Founded in 1997 by Felix Baumgartner and Martin Frei, URWERK is the result of a strongly held belief that the history of Fine Watchmaking is a constantly changing discipline. Felix Baumgartner, a watchmaker like his father and grandfather, has time running through his veins. A graduate from the Schaffhausen watchmaking school, Felix learned the secret language of minute-repeaters, tourbillons and perpetual calendars at his father’s bench. Martin Frei is the creative counterweight to his partner’s technical expertise.
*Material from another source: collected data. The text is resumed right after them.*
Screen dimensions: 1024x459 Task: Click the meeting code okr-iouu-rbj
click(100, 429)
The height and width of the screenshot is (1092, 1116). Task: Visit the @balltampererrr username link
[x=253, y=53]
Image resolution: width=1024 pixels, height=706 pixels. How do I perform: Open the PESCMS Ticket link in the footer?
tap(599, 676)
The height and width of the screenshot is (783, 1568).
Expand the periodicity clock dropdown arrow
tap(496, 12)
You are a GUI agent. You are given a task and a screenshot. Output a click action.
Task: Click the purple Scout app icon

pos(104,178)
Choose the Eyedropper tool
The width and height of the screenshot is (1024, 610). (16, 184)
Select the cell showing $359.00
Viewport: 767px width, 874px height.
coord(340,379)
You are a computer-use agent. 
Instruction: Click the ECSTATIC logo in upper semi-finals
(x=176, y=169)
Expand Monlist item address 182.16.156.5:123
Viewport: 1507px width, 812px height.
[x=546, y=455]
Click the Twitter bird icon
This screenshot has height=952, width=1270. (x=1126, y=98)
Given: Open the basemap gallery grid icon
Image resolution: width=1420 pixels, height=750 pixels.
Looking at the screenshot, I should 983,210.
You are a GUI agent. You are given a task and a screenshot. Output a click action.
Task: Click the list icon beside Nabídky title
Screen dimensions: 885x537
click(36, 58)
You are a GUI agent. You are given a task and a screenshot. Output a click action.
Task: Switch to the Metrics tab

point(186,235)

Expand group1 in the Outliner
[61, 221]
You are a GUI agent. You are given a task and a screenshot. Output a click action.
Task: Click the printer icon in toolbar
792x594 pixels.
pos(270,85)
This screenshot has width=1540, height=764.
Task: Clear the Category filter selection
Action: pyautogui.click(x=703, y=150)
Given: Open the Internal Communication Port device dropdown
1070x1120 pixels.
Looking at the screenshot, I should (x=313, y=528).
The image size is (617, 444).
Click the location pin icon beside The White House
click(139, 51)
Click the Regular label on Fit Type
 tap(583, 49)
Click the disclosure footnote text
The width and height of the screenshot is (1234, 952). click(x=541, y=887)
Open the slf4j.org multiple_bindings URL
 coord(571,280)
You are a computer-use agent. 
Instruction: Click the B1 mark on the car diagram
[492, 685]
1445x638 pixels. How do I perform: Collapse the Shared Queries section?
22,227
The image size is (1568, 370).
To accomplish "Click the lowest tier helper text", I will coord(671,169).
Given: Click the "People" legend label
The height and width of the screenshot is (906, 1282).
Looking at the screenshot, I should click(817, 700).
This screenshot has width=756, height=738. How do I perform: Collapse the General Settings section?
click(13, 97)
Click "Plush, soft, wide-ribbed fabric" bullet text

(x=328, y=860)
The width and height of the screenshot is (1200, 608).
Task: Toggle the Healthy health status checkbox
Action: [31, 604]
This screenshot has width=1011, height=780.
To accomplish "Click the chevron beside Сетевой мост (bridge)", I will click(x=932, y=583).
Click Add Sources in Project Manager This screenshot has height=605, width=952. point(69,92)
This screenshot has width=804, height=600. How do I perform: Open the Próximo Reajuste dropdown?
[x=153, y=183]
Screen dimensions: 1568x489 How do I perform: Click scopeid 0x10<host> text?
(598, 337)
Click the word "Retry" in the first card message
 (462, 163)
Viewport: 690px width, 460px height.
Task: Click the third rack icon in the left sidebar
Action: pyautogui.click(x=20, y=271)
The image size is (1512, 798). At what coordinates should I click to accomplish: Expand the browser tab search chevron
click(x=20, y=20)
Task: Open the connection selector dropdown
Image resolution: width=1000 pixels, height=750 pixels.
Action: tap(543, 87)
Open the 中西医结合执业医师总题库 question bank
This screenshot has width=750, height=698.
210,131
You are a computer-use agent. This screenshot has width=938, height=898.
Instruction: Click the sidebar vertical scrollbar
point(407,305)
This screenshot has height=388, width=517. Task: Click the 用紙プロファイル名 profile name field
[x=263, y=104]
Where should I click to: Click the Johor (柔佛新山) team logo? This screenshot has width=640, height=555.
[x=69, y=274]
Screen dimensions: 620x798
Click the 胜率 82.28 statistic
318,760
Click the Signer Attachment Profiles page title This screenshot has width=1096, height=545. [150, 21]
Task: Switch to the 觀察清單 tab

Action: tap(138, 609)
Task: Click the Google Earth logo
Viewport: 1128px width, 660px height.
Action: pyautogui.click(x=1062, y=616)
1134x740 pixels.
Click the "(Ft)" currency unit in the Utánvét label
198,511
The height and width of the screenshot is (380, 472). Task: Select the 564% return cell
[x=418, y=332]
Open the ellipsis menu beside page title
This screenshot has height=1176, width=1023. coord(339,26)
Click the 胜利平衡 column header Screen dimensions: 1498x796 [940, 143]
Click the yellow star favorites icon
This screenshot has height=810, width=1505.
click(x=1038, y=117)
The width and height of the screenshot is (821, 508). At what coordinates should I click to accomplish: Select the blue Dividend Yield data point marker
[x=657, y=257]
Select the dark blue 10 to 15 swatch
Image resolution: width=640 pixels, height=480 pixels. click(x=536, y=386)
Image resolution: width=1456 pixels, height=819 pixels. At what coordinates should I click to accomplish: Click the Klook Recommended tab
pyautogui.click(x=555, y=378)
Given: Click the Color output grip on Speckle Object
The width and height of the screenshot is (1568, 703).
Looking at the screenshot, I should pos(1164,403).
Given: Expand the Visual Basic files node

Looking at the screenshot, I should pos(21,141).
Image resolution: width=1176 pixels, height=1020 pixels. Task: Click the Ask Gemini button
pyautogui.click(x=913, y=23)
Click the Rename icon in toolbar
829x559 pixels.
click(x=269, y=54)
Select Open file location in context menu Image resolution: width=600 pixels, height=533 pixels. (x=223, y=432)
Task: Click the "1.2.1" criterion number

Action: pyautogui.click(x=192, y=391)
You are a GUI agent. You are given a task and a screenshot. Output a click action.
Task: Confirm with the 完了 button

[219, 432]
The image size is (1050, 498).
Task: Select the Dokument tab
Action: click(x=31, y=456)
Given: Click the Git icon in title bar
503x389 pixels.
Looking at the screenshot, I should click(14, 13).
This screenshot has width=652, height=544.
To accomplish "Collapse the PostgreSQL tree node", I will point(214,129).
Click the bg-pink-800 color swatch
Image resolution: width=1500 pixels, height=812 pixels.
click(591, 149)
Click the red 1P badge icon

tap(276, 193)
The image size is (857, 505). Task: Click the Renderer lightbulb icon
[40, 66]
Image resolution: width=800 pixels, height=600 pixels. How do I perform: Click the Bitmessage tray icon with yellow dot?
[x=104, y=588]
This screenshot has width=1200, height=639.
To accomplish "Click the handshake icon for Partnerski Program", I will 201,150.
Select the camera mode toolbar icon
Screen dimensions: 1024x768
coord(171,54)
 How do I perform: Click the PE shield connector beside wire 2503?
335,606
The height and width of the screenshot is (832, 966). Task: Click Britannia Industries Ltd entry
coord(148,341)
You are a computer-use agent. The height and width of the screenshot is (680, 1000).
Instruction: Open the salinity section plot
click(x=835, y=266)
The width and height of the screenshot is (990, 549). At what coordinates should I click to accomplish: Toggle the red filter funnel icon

Accepted into the Lucerne’s college of art and design in 1987, Martin delved into every form of visual expression from painting and sculpture to video.

The two men met by chance and discovered a common fascination with the measurement of time, spending hours analyzing the gap between the watches they saw in the shops and the vision of their future creation: “Bringing out yet another version of an existing mechanical complication was not our aim,” the two explain. “Our watches are unique because each has been conceived as an original work. Above all, we want to explore beyond the traditional horizons of watchmaking.”